Re: Hi... I'm working on engine research

Post by syzygy »

Uri Blass wrote: Thu Jan 01, 2026 12:10 pmFor me different things are important and I would like to buy an engine that can force mate with a smaller number of moves in games with odds.
Stockfish is not the best and old Wasp can mate faster against stockfish in all my queen odds tests.
To make SF convert a clearly won game into mate more quickly one could probably train a dedicated NNUE network.
Joerg Oster
Posts: 990
Joined: Fri Mar 10, 2006 4:29 pm
Location: Germany
Full name: Jörg Oster

Re: Hi... I'm working on engine research

Post by Joerg Oster »

syzygy wrote: Fri Jan 02, 2026 3:41 pm
Uri Blass wrote: Thu Jan 01, 2026 12:10 pmFor me different things are important and I would like to buy an engine that can force mate with a smaller number of moves in games with odds.
Stockfish is not the best and old Wasp can mate faster against stockfish in all my queen odds tests.
To make SF convert a clearly won game into mate more quickly one could probably train a dedicated NNUE network.
Why do you think this is a matter of the NNUE net and not of the search?
Just curious.
Jörg Oster
syzygy
Posts: 5825
Joined: Tue Feb 28, 2012 11:56 pm

Re: Hi... I'm working on engine research

Post by syzygy »

Joerg Oster wrote: Fri Jan 02, 2026 3:58 pm
syzygy wrote: Fri Jan 02, 2026 3:41 pm
Uri Blass wrote: Thu Jan 01, 2026 12:10 pmFor me different things are important and I would like to buy an engine that can force mate with a smaller number of moves in games with odds.
Stockfish is not the best and old Wasp can mate faster against stockfish in all my queen odds tests.
To make SF convert a clearly won game into mate more quickly one could probably train a dedicated NNUE network.
Why do you think this is a matter of the NNUE net and not of the search?
Just curious.
I am assuming this is not about actually finding the (shortest) mate but about more efficiently converting an easily won game into mate. So this is not about, say, disabling certain pruning techniques that cause SF to do a bit worse on mate finding but about generally giving higher evaluations to positions that are closer to mate. (At least this is how I understand Uri's observations.)

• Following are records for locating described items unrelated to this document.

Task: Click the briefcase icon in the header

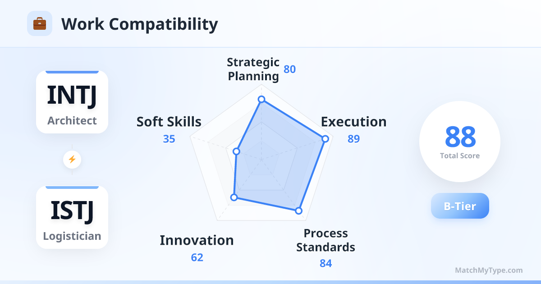Action: coord(40,23)
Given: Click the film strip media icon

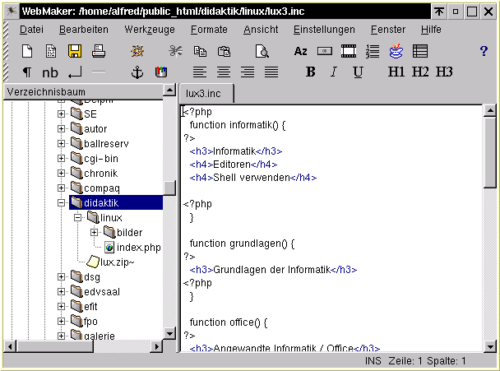Looking at the screenshot, I should pos(348,51).
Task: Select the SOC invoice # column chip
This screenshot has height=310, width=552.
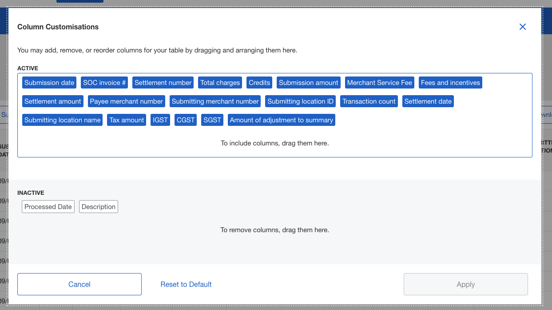Action: 104,82
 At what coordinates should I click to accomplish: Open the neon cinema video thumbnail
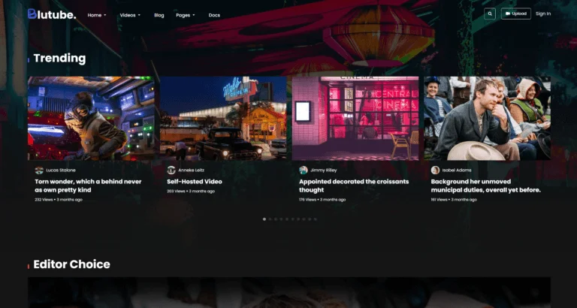click(355, 118)
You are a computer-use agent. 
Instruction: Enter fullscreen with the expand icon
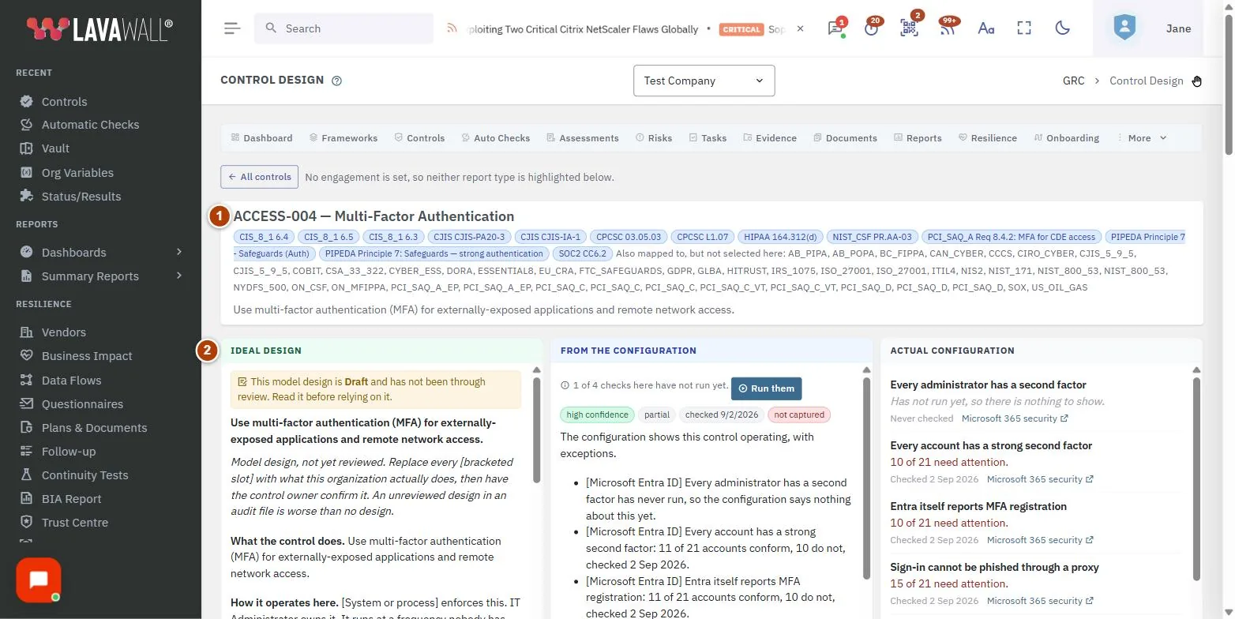pyautogui.click(x=1024, y=28)
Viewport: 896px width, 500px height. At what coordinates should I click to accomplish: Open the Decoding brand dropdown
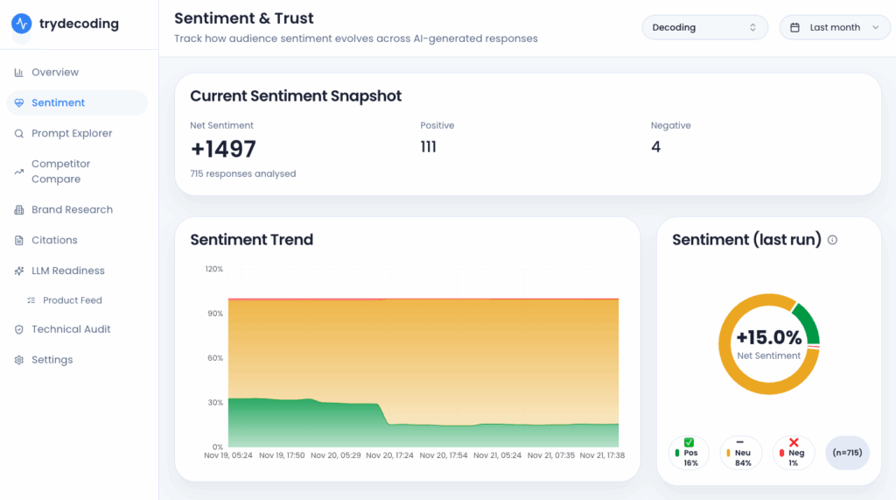704,27
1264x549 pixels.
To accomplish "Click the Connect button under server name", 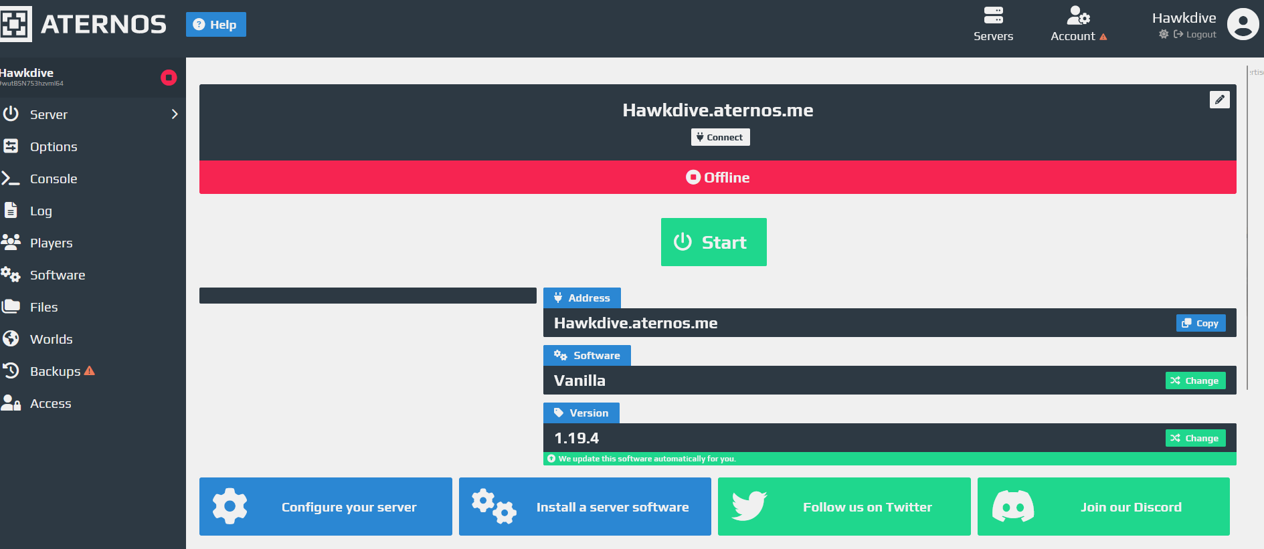I will tap(720, 137).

Perhaps there are search parameters in SF that are badly tuned for already decided positions, but that seems less likely than its evaluation not having been tuned to distinguish between 100% won positions on the basis of the remaining number of moves to actual mate.

Perhaps Uri could explain what SF is doing "wrong" in chess terms. Should SF just start simplifying the position into a trivially won endgame (which is what most humans would do but does not necessarily result in the actual fastest mate) or should SF try to force a quick mate while still in the middle game? I suppose it is the former?
Joerg Oster
Posts: 990
Joined: Fri Mar 10, 2006 4:29 pm
Location: Germany
Full name: Jörg Oster

Re: Hi... I'm working on engine research

Post by Joerg Oster »

syzygy wrote: Fri Jan 02, 2026 8:16 pm
Joerg Oster wrote: Fri Jan 02, 2026 3:58 pm
syzygy wrote: Fri Jan 02, 2026 3:41 pm
Uri Blass wrote: Thu Jan 01, 2026 12:10 pmFor me different things are important and I would like to buy an engine that can force mate with a smaller number of moves in games with odds.
Stockfish is not the best and old Wasp can mate faster against stockfish in all my queen odds tests.
To make SF convert a clearly won game into mate more quickly one could probably train a dedicated NNUE network.
Why do you think this is a matter of the NNUE net and not of the search?
Just curious.
I am assuming this is not about actually finding the (shortest) mate but about more efficiently converting an easily won game into mate. So this is not about, say, disabling certain pruning techniques that cause SF to do a bit worse on mate finding but about generally giving higher evaluations to positions that are closer to mate. (At least this is how I understand Uri's observations.)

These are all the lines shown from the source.